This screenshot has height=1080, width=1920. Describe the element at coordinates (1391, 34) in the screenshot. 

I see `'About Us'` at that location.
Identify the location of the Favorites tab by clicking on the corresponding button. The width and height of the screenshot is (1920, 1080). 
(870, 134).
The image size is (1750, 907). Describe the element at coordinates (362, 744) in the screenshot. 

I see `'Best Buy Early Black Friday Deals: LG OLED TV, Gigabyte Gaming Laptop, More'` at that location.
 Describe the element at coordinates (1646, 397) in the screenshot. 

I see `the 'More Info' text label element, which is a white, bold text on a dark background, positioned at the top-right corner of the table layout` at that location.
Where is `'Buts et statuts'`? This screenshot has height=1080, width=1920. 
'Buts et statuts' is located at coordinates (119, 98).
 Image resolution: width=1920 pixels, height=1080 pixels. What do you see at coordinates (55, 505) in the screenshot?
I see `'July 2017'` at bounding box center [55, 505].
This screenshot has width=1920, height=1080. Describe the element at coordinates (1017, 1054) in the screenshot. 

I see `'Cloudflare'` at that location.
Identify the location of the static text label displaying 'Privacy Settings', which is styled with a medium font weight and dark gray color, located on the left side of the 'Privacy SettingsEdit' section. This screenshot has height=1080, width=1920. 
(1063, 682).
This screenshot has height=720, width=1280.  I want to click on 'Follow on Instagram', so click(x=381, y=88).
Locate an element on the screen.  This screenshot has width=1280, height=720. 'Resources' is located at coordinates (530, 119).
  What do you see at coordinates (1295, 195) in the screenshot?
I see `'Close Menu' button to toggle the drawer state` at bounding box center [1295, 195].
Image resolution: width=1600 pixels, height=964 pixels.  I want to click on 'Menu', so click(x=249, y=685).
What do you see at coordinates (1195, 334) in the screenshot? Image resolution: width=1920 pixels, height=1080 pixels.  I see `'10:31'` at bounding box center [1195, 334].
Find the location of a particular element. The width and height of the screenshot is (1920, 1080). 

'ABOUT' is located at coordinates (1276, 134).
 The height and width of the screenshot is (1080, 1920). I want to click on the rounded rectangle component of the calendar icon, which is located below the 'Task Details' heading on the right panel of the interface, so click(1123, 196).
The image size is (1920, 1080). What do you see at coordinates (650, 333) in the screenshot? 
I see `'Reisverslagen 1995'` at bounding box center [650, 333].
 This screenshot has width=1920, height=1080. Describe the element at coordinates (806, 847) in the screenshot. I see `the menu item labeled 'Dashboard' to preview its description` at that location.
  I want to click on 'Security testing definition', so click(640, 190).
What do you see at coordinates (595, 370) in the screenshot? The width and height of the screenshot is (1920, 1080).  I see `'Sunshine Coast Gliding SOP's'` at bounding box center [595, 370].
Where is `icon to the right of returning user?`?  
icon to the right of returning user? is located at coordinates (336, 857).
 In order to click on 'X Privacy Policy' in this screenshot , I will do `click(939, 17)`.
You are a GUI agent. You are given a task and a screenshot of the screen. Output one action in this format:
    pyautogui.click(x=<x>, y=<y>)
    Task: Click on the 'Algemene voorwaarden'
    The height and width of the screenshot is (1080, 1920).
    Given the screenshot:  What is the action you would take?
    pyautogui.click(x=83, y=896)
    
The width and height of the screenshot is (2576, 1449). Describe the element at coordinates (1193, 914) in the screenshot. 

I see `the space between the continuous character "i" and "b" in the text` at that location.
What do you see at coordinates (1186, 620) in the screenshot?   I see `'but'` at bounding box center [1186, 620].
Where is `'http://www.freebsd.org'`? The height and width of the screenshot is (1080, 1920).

· · · · · · ·

◆ TASK
Rewrite the rows above as a JSON list of strings, with one string for each line and blank lines left out.

◆ RESULT FOR THIS EXERCISE
[
  "This screenshot has height=1080, width=1920. Describe the element at coordinates (1391, 34) in the screenshot. ",
  "I see `'About Us'` at that location.",
  "Identify the location of the Favorites tab by clicking on the corresponding button. The width and height of the screenshot is (1920, 1080). ",
  "(870, 134).",
  "The image size is (1750, 907). Describe the element at coordinates (362, 744) in the screenshot. ",
  "I see `'Best Buy Early Black Friday Deals: LG OLED TV, Gigabyte Gaming Laptop, More'` at that location.",
  " Describe the element at coordinates (1646, 397) in the screenshot. ",
  "I see `the 'More Info' text label element, which is a white, bold text on a dark background, positioned at the top-right corner of the table layout` at that location.",
  "Where is `'Buts et statuts'`? This screenshot has height=1080, width=1920. ",
  "'Buts et statuts' is located at coordinates (119, 98).",
  " Image resolution: width=1920 pixels, height=1080 pixels. What do you see at coordinates (55, 505) in the screenshot?",
  "I see `'July 2017'` at bounding box center [55, 505].",
  "This screenshot has width=1920, height=1080. Describe the element at coordinates (1017, 1054) in the screenshot. ",
  "I see `'Cloudflare'` at that location.",
  "Identify the location of the static text label displaying 'Privacy Settings', which is styled with a medium font weight and dark gray color, located on the left side of the 'Privacy SettingsEdit' section. This screenshot has height=1080, width=1920. ",
  "(1063, 682).",
  "This screenshot has height=720, width=1280.  I want to click on 'Follow on Instagram', so click(x=381, y=88).",
  "Locate an element on the screen.  This screenshot has width=1280, height=720. 'Resources' is located at coordinates (530, 119).",
  "  What do you see at coordinates (1295, 195) in the screenshot?",
  "I see `'Close Menu' button to toggle the drawer state` at bounding box center [1295, 195].",
  "Image resolution: width=1600 pixels, height=964 pixels.  I want to click on 'Menu', so click(x=249, y=685).",
  "What do you see at coordinates (1195, 334) in the screenshot? Image resolution: width=1920 pixels, height=1080 pixels.  I see `'10:31'` at bounding box center [1195, 334].",
  "Find the location of a particular element. The width and height of the screenshot is (1920, 1080). ",
  "'ABOUT' is located at coordinates (1276, 134).",
  " The height and width of the screenshot is (1080, 1920). I want to click on the rounded rectangle component of the calendar icon, which is located below the 'Task Details' heading on the right panel of the interface, so click(1123, 196).",
  "The image size is (1920, 1080). What do you see at coordinates (650, 333) in the screenshot? ",
  "I see `'Reisverslagen 1995'` at bounding box center [650, 333].",
  " This screenshot has width=1920, height=1080. Describe the element at coordinates (806, 847) in the screenshot. I see `the menu item labeled 'Dashboard' to preview its description` at that location.",
  "  I want to click on 'Security testing definition', so click(640, 190).",
  "What do you see at coordinates (595, 370) in the screenshot? The width and height of the screenshot is (1920, 1080).  I see `'Sunshine Coast Gliding SOP's'` at bounding box center [595, 370].",
  "Where is `icon to the right of returning user?`?  ",
  "icon to the right of returning user? is located at coordinates (336, 857).",
  " In order to click on 'X Privacy Policy' in this screenshot , I will do `click(939, 17)`.",
  "You are a GUI agent. You are given a task and a screenshot of the screen. Output one action in this format:",
  "    pyautogui.click(x=<x>, y=<y>)",
  "    Task: Click on the 'Algemene voorwaarden'",
  "    The height and width of the screenshot is (1080, 1920).",
  "    Given the screenshot:  What is the action you would take?",
  "    pyautogui.click(x=83, y=896)",
  "The width and height of the screenshot is (2576, 1449). Describe the element at coordinates (1193, 914) in the screenshot. ",
  "I see `the space between the continuous character \"i\" and \"b\" in the text` at that location.",
  "What do you see at coordinates (1186, 620) in the screenshot?   I see `'but'` at bounding box center [1186, 620].",
  "Where is `'http://www.freebsd.org'`? The height and width of the screenshot is (1080, 1920)."
]